Public galleries and museums
are powerful catalysts in shaping perceptions of what constitutes 'art', and in
other 'new world' countries art institutions have actively collected and
exhibited nineteenth- and early twentieth-century photographs as an art form in
their own right, and not merely as illustrations of the dress, lifestyles and
landscapes of yesteryear.
6 In south and east Africa, however, no art
institution has systematically collected or exhibited historical images. Even
on the occasion of the 1999 'Encounters with photography' conference in Cape
Town, the associated exhibition at the South African National Gallery comprised
only twentieth-century and contemporary images. In the libraries and
historically-orientated museums there are collections that extend to hundreds
of thousands of images,
7 but these are catalogued only in terms of the
historical information they offer. This has also been the case in other
countries, prompting an Australian researcher to observe that 'The process of
cataloguing ... [the] material [in libraries and museums in many parts of the
globe] is in its infancy and so is the work to trace the links back to the original
subjects. Limited record keeping by photographers; limited knowledge,
sometimes, of who the photographers were and their exact motives for
photographing their subjects; dispersal of groups of indigenous people - all
make for an area which is rich to work in.'
8 This is a process that must
still be initiated in south and east Africa.

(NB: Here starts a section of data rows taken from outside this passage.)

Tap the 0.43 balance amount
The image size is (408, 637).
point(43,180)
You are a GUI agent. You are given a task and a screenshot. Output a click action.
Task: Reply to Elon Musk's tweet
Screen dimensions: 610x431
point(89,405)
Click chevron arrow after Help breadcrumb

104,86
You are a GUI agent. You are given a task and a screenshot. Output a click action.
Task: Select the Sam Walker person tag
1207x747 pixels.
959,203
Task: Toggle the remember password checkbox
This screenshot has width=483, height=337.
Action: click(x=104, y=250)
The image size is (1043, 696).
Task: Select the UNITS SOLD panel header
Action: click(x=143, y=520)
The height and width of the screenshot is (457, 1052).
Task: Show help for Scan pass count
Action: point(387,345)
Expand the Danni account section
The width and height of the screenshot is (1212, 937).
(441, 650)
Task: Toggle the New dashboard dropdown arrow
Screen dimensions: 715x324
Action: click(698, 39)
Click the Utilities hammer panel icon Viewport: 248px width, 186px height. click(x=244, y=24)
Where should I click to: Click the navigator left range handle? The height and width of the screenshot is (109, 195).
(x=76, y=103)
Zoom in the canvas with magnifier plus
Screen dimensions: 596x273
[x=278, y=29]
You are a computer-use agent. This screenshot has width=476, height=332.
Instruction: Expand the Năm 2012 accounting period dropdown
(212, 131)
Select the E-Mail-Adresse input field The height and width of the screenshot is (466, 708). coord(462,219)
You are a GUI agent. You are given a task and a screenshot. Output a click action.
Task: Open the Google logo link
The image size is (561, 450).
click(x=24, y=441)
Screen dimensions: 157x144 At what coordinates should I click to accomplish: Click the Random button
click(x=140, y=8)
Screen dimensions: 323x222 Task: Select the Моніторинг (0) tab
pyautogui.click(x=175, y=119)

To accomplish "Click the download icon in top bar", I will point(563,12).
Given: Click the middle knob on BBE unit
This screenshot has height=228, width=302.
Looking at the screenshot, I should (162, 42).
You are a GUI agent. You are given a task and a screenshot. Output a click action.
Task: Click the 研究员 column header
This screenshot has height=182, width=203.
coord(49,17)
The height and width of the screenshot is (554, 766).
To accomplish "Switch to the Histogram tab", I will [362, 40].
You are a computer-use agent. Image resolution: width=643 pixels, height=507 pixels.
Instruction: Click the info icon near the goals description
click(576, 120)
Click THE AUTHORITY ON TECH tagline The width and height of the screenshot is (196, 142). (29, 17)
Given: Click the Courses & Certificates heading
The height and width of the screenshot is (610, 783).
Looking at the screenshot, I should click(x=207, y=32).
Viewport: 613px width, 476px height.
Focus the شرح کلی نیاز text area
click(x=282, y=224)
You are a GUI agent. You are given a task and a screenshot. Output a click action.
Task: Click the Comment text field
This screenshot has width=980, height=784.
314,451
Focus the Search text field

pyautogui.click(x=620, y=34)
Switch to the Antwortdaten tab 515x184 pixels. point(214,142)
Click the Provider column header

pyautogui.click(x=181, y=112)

In South Africa, comparisons
can be drawn between the collecting of photographs by public galleries and the
history of their acquisition of art works by black artists. There were only
sporadic purchases of works by contemporary black artists until the 1980s, when
more inclusive acquisition policies were developed. In addition, historical
southern African art produced by black people was confined to museums that had
for more than a century focused on ethnographic and anthropological 'material
culture'. But in the past decade the art galleries have recognised the
significance and aesthetic merits of these works of the past, and they have
been scrambling to rectify previous imbalances. Since the demise of apartheid,
the field of contemporary photography in South Africa has also evolved
dramatically, and in the past decade some public galleries have actively sought
such work. Now is perhaps also an appropriate time for public galleries to
start re-looking at earlier south and east African photography in a framework
much broader than social and ethnographic history.
With the intention of
initiating a dialogue in this regard we have selected 50 photographs, most of
them unpublished, for inclusion in this book. While collecting, one is always
looking and seeing, making connections, thinking about contexts. Returning to
the images many times over, some which we at first had thought astonishing, we
later found diminished in intensity. Others unfolded, displaying a compelling
and sometimes disturbing poignancy. This process of sifting and sorting has
brought to the fore a particular group of images, which individually can be
seen as art, ethnography, anthropology, amateur snapshots or visual souvenirs,
and sometimes even pornography. The selection spans work by both amateurs and
professionals, with images taken in studios as well as in the field. It
includes photographs of people carefully positioned in rustic and makeshift
outdoor settings as well as indoors with theatrical backdrops and props and
with an overall spatial arrangement conforming to pictorial compositions
fashionable at the time. There are formal images by professional photographers
and 'snapshots' by amateurs, the latter usually more casual because they were
intended as visual notebooks to be shared with friends and family back 'home'.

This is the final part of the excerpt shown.